● **YOUR TASK**
Your answer should hold only the line containing "Where should I click to: Click" and each line that follows it in the listing, copied exactly.

### RECORDS PROVIDED

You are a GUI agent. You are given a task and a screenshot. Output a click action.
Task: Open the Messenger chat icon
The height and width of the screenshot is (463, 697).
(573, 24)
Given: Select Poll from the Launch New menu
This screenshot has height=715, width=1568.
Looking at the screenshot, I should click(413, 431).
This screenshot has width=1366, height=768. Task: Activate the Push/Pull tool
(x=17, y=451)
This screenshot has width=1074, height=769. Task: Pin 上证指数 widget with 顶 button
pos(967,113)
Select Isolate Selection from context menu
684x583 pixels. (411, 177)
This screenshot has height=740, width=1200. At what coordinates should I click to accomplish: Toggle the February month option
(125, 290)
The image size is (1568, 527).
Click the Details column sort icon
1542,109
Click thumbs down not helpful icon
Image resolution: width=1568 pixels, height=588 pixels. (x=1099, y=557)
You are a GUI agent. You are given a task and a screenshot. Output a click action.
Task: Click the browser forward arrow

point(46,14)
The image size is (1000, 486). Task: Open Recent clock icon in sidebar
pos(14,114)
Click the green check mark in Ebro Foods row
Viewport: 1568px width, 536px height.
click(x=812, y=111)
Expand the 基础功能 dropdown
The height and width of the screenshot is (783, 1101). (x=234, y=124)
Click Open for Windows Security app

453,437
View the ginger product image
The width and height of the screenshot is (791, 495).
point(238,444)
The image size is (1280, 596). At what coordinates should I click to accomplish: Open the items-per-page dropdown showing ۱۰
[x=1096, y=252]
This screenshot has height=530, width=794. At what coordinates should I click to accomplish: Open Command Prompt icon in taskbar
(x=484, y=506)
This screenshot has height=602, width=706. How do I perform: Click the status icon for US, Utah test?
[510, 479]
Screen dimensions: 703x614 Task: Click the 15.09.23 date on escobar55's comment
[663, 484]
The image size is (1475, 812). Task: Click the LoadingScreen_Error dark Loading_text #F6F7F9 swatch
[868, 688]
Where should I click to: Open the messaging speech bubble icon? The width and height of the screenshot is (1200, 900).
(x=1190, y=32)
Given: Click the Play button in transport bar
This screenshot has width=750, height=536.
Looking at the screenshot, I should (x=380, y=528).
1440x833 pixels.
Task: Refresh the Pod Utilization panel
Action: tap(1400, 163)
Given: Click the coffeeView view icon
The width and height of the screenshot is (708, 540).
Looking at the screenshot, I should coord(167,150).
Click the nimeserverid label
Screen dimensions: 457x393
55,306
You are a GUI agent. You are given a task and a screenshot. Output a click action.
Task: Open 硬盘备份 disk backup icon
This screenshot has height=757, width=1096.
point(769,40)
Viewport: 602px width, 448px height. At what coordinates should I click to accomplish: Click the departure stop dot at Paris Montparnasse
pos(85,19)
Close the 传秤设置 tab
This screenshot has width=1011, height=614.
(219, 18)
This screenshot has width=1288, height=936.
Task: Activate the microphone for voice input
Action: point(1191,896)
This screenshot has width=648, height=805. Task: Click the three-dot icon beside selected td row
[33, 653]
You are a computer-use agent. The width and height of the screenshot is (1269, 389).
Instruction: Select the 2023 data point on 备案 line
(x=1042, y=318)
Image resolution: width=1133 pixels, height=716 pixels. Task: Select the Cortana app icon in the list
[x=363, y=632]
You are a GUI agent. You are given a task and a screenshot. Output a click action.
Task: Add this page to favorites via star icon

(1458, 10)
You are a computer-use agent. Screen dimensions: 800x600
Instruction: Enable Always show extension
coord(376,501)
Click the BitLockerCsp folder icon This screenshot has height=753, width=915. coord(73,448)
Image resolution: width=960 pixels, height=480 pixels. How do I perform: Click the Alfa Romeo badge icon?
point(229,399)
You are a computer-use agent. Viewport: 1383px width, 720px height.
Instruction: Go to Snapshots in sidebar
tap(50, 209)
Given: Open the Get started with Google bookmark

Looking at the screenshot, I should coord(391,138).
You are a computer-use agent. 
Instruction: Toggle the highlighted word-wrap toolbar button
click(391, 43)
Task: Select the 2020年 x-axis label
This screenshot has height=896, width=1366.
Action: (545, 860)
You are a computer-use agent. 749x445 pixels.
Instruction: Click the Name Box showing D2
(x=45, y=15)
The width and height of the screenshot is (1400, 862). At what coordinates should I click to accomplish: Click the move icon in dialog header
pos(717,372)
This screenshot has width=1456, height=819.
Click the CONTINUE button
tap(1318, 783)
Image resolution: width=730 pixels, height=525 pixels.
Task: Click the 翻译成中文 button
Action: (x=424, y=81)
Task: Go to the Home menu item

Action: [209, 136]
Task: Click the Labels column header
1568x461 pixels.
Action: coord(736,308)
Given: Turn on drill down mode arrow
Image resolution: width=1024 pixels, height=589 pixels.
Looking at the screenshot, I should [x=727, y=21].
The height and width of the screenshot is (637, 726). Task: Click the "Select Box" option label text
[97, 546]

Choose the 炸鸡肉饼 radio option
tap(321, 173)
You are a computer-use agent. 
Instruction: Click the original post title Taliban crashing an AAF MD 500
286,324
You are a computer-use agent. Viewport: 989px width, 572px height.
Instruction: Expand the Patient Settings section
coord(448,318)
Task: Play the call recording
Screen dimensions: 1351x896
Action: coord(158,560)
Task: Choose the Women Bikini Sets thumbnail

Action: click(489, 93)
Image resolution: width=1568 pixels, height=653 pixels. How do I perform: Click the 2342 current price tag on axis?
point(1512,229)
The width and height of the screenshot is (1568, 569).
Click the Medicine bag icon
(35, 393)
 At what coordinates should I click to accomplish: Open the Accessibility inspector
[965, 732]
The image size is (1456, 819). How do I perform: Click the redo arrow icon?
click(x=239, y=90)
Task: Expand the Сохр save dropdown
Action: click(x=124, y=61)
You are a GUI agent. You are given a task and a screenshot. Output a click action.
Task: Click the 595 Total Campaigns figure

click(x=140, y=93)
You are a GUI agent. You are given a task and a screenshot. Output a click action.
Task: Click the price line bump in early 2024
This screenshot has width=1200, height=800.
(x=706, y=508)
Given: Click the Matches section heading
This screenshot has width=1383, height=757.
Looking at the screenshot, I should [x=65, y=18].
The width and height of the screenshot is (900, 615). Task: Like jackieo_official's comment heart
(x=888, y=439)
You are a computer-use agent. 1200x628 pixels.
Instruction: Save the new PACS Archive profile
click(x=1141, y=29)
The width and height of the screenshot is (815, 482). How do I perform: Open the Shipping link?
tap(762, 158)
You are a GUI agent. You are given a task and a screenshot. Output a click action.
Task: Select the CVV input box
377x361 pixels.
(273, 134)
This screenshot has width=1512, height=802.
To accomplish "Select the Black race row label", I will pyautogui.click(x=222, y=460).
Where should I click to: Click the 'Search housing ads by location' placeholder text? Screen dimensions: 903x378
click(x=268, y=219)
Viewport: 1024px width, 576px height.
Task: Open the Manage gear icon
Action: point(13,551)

######

● **WRITTEN ANSWER**
Where should I click to: Click the 'Search housing ads by location' placeholder text? Screen dimensions: 903x378
click(x=268, y=219)
Viewport: 1024px width, 576px height.
Task: Open the Manage gear icon
Action: point(13,551)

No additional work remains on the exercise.